ISA vetting to be watered down

The BBC reports:

Rules requiring about 11 million people working with children to register with a new agency and have criminal records checks are to be watered down.

Schools Secretary Ed Balls has accepted recommendations of a review he ordered into the vetting and barring scheme for England, Wales and Northern Ireland.

The checks will now involve only those working with the same children once a week, not once a month, for example.

It is thought the new rules will apply to about two million fewer people.

The checks, intended to protect children, had caused concern among teachers and parents.

This will of course still leave the ISA deciding who can work with children on the basis not merely of people’s criminal records but also “soft intelligence” such as unproven accusations.

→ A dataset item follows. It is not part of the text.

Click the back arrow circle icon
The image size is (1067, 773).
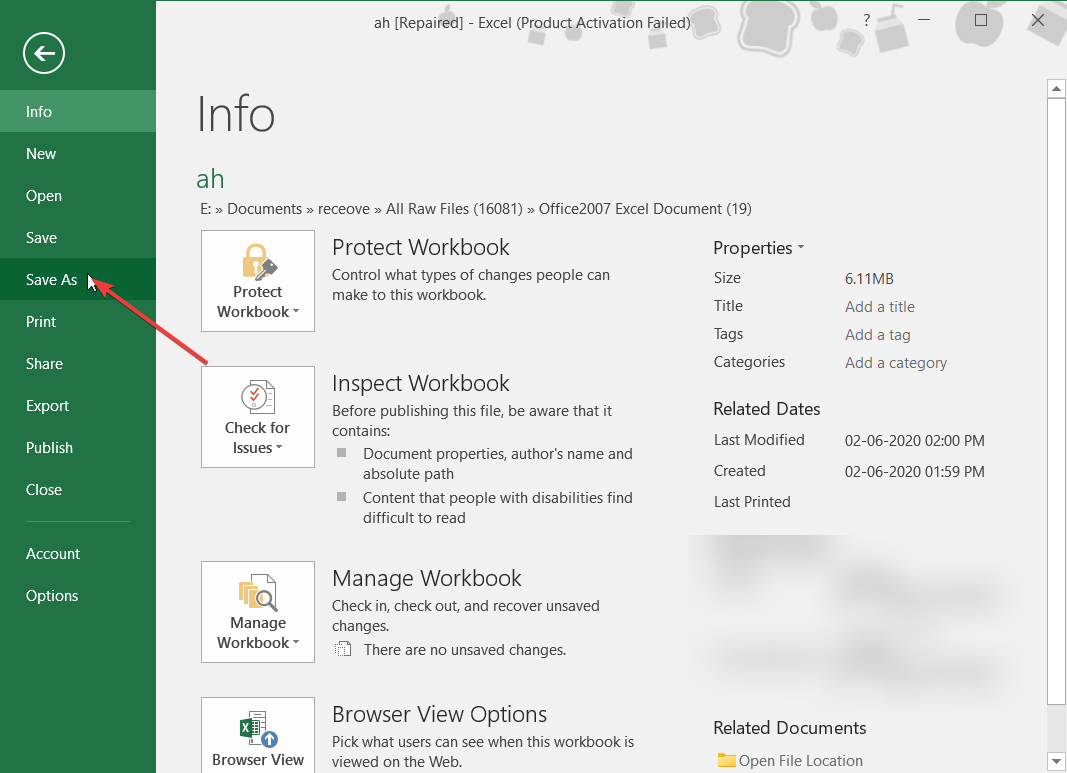(x=44, y=53)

Even under the revised figures, 9 million adults may find themselves being subject to such vetting.

Telegraph: Criminal checks for all sixth formers

The Telegraph reports:

The Government has pledged that all 16 to 18 year olds will complete 50 hours of community work as part of its move to raise the school leaving age.

In the speech announcing the plan, which will be a Labour manifesto pledge, Gordon Brown specifically mentioned that teenagers would make a difference by “helping in an old people’s home or tutoring younger pupils”.

But under the Government’s strict new vetting regime, anyone over the age of 16 working with children or vulnerable adults will have to start registering with the new Independent Safeguarding Authority (ISA) from November next year.

Critics of the reach of the controversial new vetting and barring scheme said half a million teenagers a year could be forced to undergo criminal checks.

Whilst those whose voluntary work does not involve children or vulnerable adults could in theory escape vetting, in practice it is likely that schools and organisations hosting volunteers will find it easier to take a blanket approach and vet everyone.

Total internet surveillance in Britain

Hat Tip: Samizdata

Britain’s slide into total surveillance will take another step soon as the Telegraph reports:

All telecoms companies and internet service providers will be required by law to keep a record of every customer’s personal communications, showing who they are contacting, when, where and which websites they are visiting.

Despite widespread opposition over Britain’s growing surveillance society, 653 public bodies will be given access to the confidential information, including police, local councils, the Financial Services Authority, the Ambulance Service, fire authorities and even prison governors.

They will not require the permission of a judge or a magistrate to access the information, but simply the authorisation of a senior police officer or the equivalent of a deputy head of department at a local authority.

Ministers had originally wanted to store the information on a massive Government-run database, but chose not to because of privacy concerns.

However the Government announced yesterday it was pressing ahead with privately-held “Big Brother” databases which opposition leaders said amount to “state-spying” and a form of “covert surveillance” on the public.

It is doing so despite its own consultation showing there is little public support for the plans.

Yet again, the government sets up a scheme of mass indiscriminate surveillance, yet again access to the information is given to numerous public bodies, with officials able to use them on their own authority and without any need for a warrant.

The Stasi would be proud of this sort of thing. Britain is becoming increasingly like a hi-tech version of East Germany.